Now, fighting ISIS from the sky is never going to be a straightforward matter, and nearly all conflicts produce a certain number of civilian deaths. But it’s important not to let the difficulty of avoiding all casualties serve as a blanket excuse for evading accountability. The complaint of human rights advocates has centered around the fact that the United States is downplaying and concealing casualties, and that the deaths are growing in frequency without any justification. Observers have said that the United States does not appear to be taking sufficient measures to minimize harm, and does not appear concerned with transparently reporting and justifying the damage it inflicts. So while those defending the Obama Administration may be tempted to resort to familiar muttering about the “fog of war,” this avoids answering the real complaint.

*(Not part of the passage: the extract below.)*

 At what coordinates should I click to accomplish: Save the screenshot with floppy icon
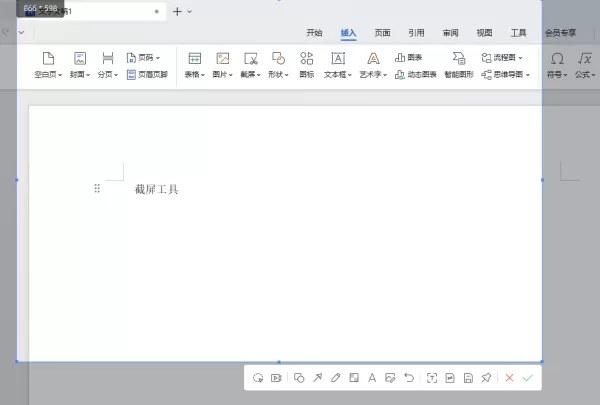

The U.S. responded similarly after its bombing of a Médecins Sans Frontières (MSF) hospital in Afghanistan last October. There, a United States airstrike completely destroyed a medical facility, killing 42 people and burning the patients alive in their beds. The Obama Administration refused the demands of MSF and the UN Human Rights Commissioner for an independent investigation by the International Humanitarian Fact-Finding Commission. Instead, the United States military undertook its own inquiry, in which it exonerated itself of war crimes charges. (The military conducted its investigation by smashing its way into the remains of the hospital with a tank, terrifying the medical staff.) Again, the issue was just as much about the lack of accountability after the attack as the attack itself. The U.S. military not only killed several dozen unarmed wounded Afghans and medical staff, but refused to let anyone else try to figure out what happened and whether a war crime had occurred. (The U.S. military did discipline certain staff members with “negative counseling” and “warning letters.”)

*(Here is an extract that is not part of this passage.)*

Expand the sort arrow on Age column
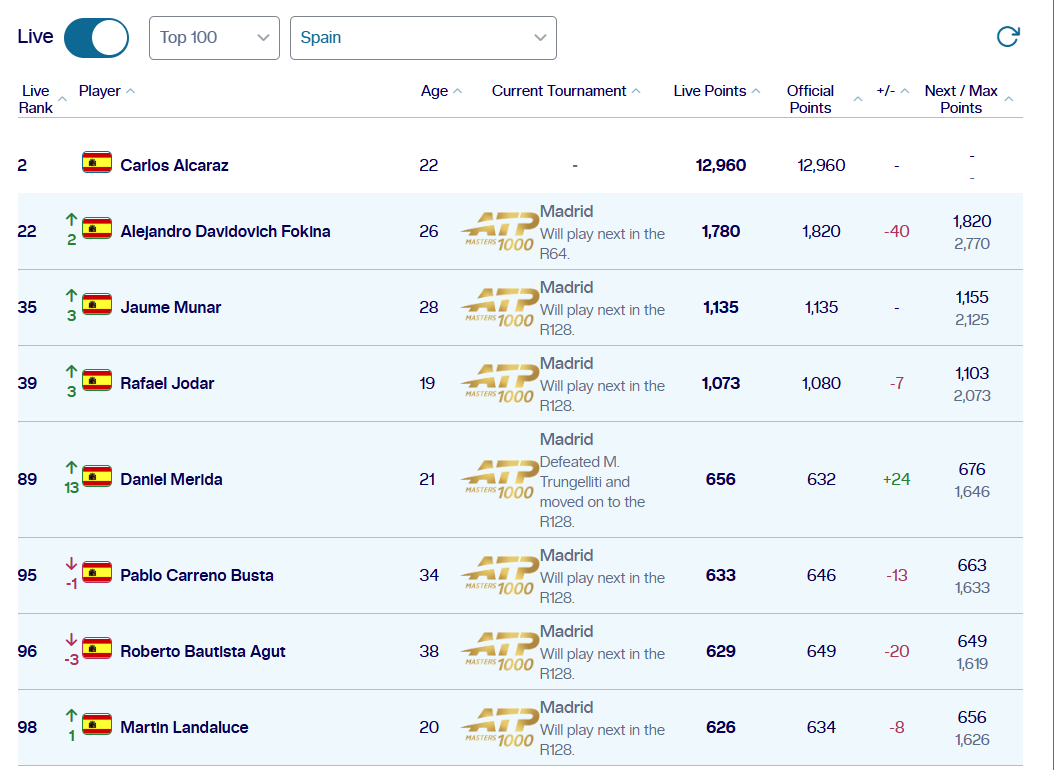Viewport: 1054px width, 770px height. (x=456, y=90)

All of this occurred under a Democratic president. So while the organizers of the Democratic National Convention where proudly presenting the Khan family as evidence of their superior devotion to Muslim lives (and while DNC attendees were chanting “USA, USA, USA” as if they were frenzied 2004-era Bush Republicans), the Obama administration was directly responsible for killing scores of living, breathing Muslim civilians. While Democrats were voicing their outrage that Donald Trump had said yet another despicable racist thing, the party was speaking up in defense of a candidate who had decimated a Muslim country, and who had actually voted for the senseless war that killed Cap. Kahn in the first place.
Rhetorical attacks on Muslims are indefensible. But physical attacks on Muslims, using tanks and gunships, are even more horrific. Democrats might not want to be so certain that they have the moral high ground when it comes to valuing Muslim lives.